Он ничего не понимал. Плыл рядом с ней, все так же ощущая иногда обжигающее прикосновение ее тела к своему, и, когда они почти подплыли к месту, она сказала:
— Ты подожди здесь немного. Пока я…
— Ага, — кивнул он, и опять у него было такое состояние, будто он малый ребенок и хочется только одного — веселиться, кувыркаться, баловаться, брызгаться…
Потом они шли лугом, то в низкой, то в высокой траве, к месту свадьбы, которая постепенно сходила на нет, шли, взявшись за руки, шли оба счастливые, как казалось Ипатьеву, а как оно было все на самом деле, знала только Томка.
…Ночью Томка сказала ему, что ей сегодня нельзя, нельзя, нельзя и нельзя, он опешил, растерялся, почти заскулил от жалости к самому себе, но скоро все-таки успокоился — уставший, хмельной, счастливый, и заснул крепким и ясным сном.
ГЛАВА ВОСЬМАЯ
Из больницы Томка вышла слегка пошатываясь — не то чтобы совсем уж плохо себя чувствовала, просто отвыкла немного от вольного воздуха, от ходьбы. В руках у нее, как у какой-нибудь странницы или древней старухи, был самый настоящий узел, в котором собраны ее скромные пожитки, и весь вид Томки вместе с этим узелком, с белым, в темный мелкий горошек платком, глухо повязанным на голове, с серым плащом, который откровенно болтался на ней, как на вешалке: за нелегкие дни в больнице Томка заметно похудела, как бы поусохла, — весь вид был жалкий, невзрачный. Еще совсем недавно в каждой клеточке она ощущала здоровье, несмотря на всю ее внутреннюю подавленность, — здоровье в Томке существовало само по себе, независимо ни от каких причин, она чувствовала себя молодой, красивой, сильной, а теперь и впрямь ей казалось, что она не просто бессильная, а старая, немощная.
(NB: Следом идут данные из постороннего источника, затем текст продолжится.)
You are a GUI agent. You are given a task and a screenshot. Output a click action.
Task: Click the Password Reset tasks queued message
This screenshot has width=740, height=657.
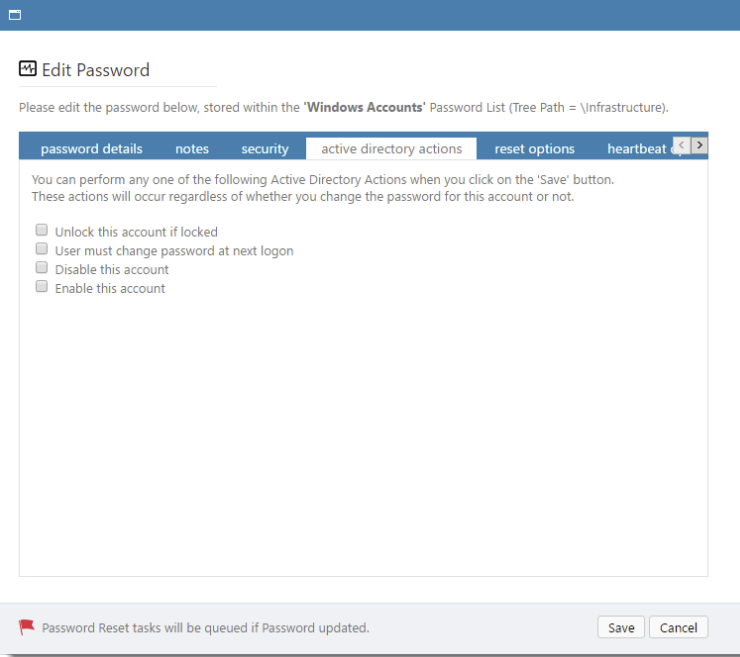click(206, 628)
Сколько вот она прошла — всего-то ничего от больницы, а захотелось уже присесть, и она присела на краешке лавочки, и сидела, щурясь на теплое ласковое мартовское солнце, и как старушка радовалась теплу и покою. Раньше она никогда не знала, как приятно, оказывается, просто наблюдать за какой-нибудь воробьиной стаей, дерущейся вблизи первомартовской лужицы за разбухшую, размякшую корочку хлеба. Теперь же Томка сидела и следила за этой воробьиной возней, и так ей вдруг стало жалко их кропотливую и безутешную жизнь, что она совсем расчувствовалась и даже не заметила, как потекли слезы, — господи, из-за такого-то пустяка…
Вскоре Томка встала и пошла дальше, ей было лучше — первые минуты слабости прошли, это, видно, шок такой — выходишь из больницы и так тебе жалко себя, такая ты позабытая-позаброшенная, что совсем худо становится.
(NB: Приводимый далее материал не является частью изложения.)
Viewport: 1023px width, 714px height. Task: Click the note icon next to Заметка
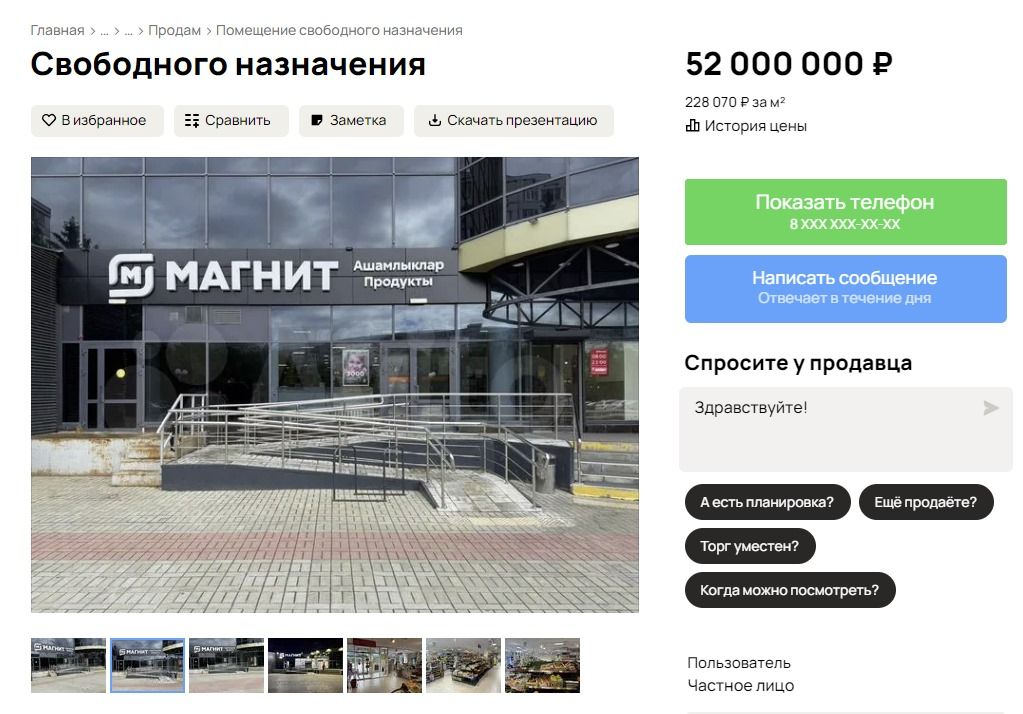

Идти в общежитие? Чтоб все на тебя пальцем показывали — вон она, смотрите, из больницы пришла, аборт сделала, а теперь снова пришла учиться, учиться ей хочется…
Учиться в медучилище? Жить в общежитии? Нет, это теперь выше ее сил; может, она и дура, но как же после всего случившегося вернуться в общежитие, в училище? как она в глаза будет смотреть взрослым? учителям? что скажет? как объяснит? Нет, как ни уговаривай себя, а невозможно. Точно так же невозможно для нее было оставить ребенка. Как ни уговаривал, ни объяснял Ефим Петрович, она не согласилась. Она, как тупица, как самая последняя упрямая дура, повторяла: нет, нет, только не ребенок, не хочу, не надо, куда я с ним, что делать буду, как домой приеду, что скажу? Нет, нет, дорогой, хороший, любимый Ефим Петрович, пусть не смогу больше рожать, но сделайте аборт, я выдержу, я сильная, я еще рожу, но только потом, позже, когда замуж выйду, а сейчас — нет, нет, нет…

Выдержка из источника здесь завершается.